Acute pancreatitis is an inflammation of the pancreas at sudden onset, which may be mild or severe. Professor Alessandro Zerbi, Head of Pancreatic Surgery at Humanitas, spoke about acute pancreatitis in a video interview with Corriere della Sera.

“Acute pancreatitis is a disease that has great variability, so in some cases it can be very serious, even fatal, while in others it can represent an episode almost trivial from a medical point of view. This polymorphic and variegated aspect makes it a pathology that is a bit insidious and also feared by patients”, Professor Zerbi explained.

“The characteristic symptom is a very severe pain, which often patients report as the strongest pain they have ever experienced, localized at the highest quadrants of the abdomen and often radiating to the back. Pain can be associated with vomiting and sometimes with an impairment of the general condition, precisely because of its intensity.

 

The most common causes

“The most frequent cause, especially in our Mediterranean nation, is gallstones. The duct (called biliary duct) that carries the bile from the liver to the intestine crosses the head of the pancreas in its last tract. Sometimes small calculi may move from the gallbladder to the biliary tract and their transit through the final tract within the pancreas may temporarily obstruct the conduit leading the pancreatic juice to the intestine. This duct in fact joins – in its final part – with the biliary duct and the obstacle to the discharge of pancreatic juice causes an acute inflammation of the pancreas.

Acute pancreatitis is sometimes the first clinical manifestation of cholecystic calculi.

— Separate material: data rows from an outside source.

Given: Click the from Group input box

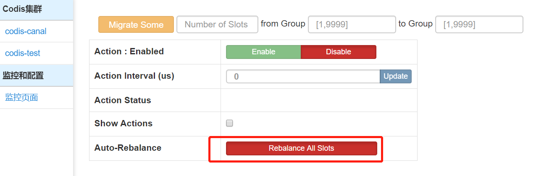Looking at the screenshot, I should [352, 25].
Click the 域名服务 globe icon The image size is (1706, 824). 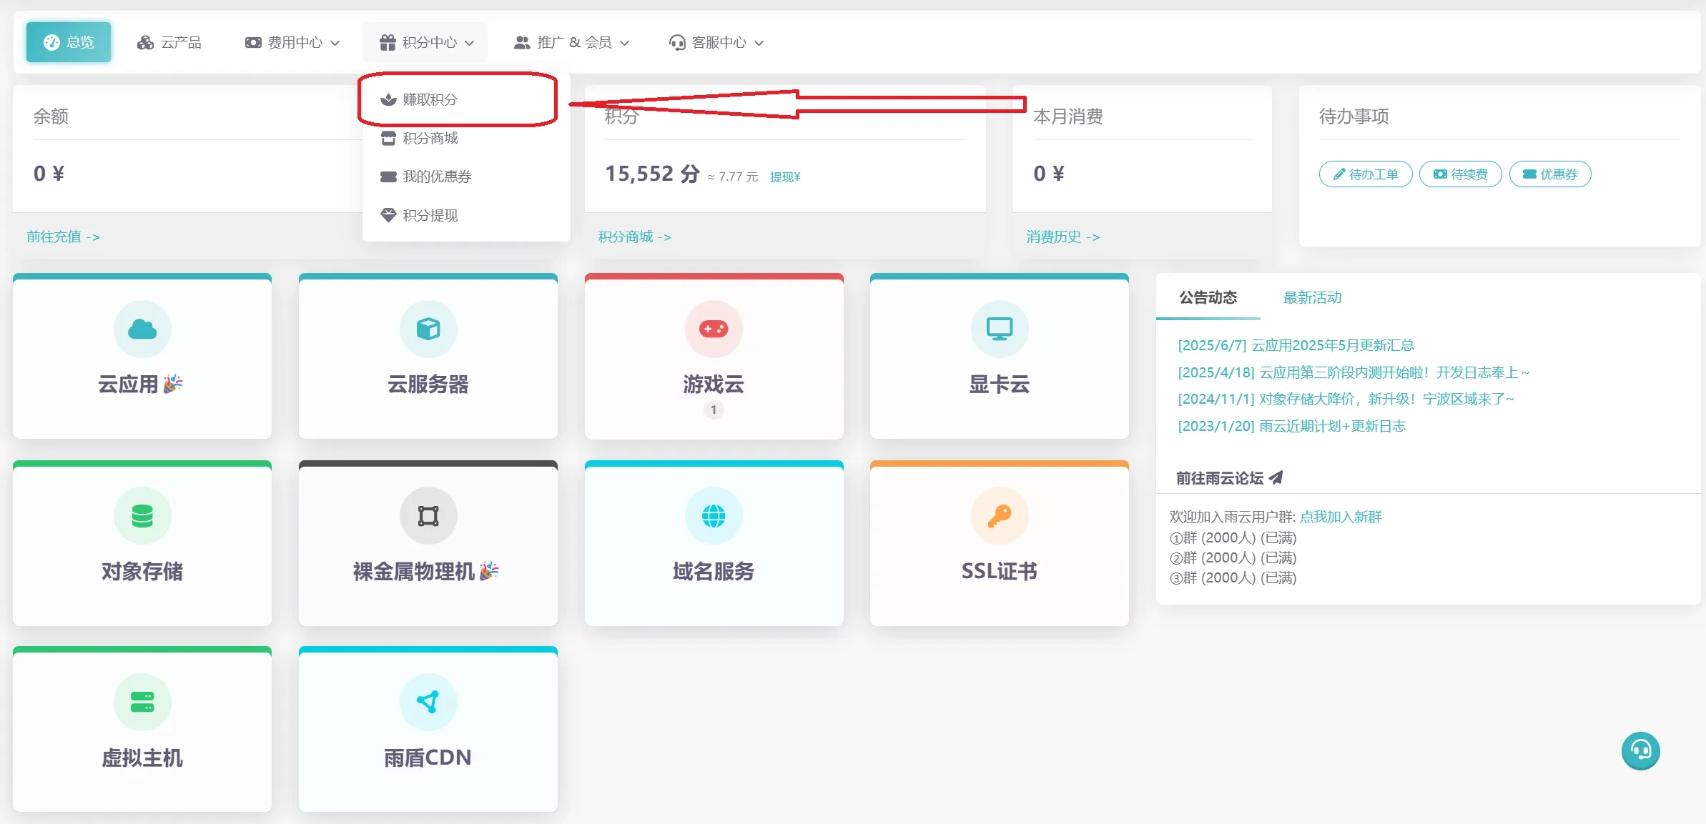click(713, 515)
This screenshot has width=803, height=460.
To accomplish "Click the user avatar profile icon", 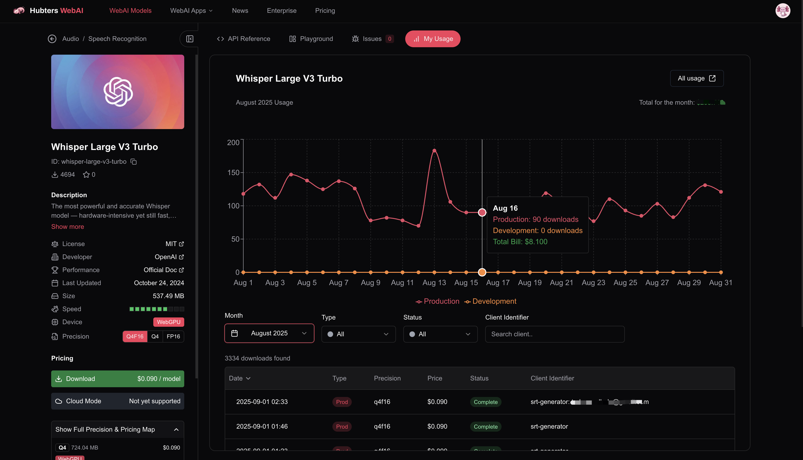I will pyautogui.click(x=782, y=11).
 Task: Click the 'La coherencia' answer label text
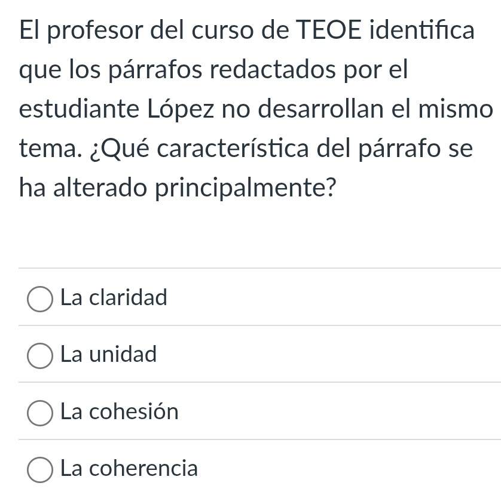129,468
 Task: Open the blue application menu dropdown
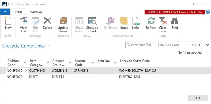click(x=5, y=12)
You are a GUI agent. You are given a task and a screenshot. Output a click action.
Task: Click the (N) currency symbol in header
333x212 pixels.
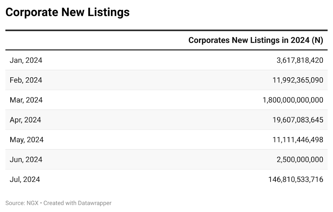317,40
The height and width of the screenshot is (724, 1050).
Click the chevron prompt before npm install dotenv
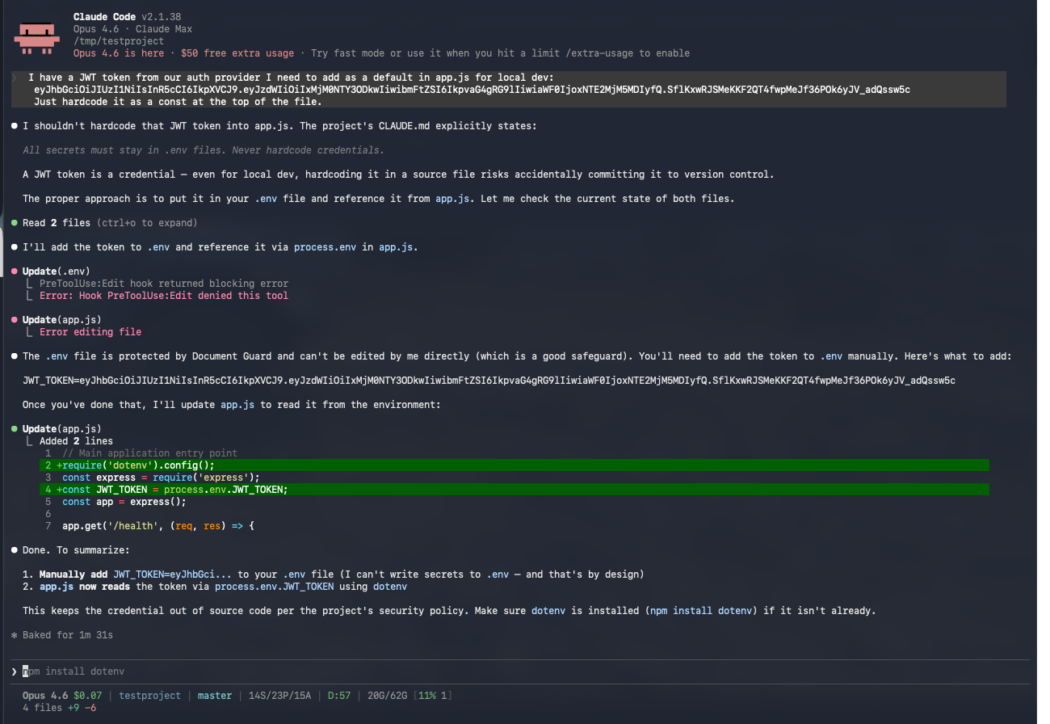point(13,671)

The second cause, although very different from the first in terms of appearance, is the abuse of alcohol, not intended as chronic consumption of alcohol but as a single particularly abundant drink,” emphasized the specialist.

 

A more conservative approach

“Acute pancreatitis is cured regardless of its cause and requires fasting of the patient, who will be administered with phlebous to return lost fluids to the body. If the condition is mild (and about 85% of cases are), two or three days of this treatment are sufficient to resolve the situation.

In very severe forms, however, treatment options can be different and more complex. The treatment may also require hospitalization, sometimes even in intensive care in the presence of damage to many other organs (such as kidney, lung, circulatory system).

Today, compared to a few years ago, we are more conservative, with a preference for a medical, endoscopic or radiological approach rather than a surgical one,” concluded Professor Zerbi.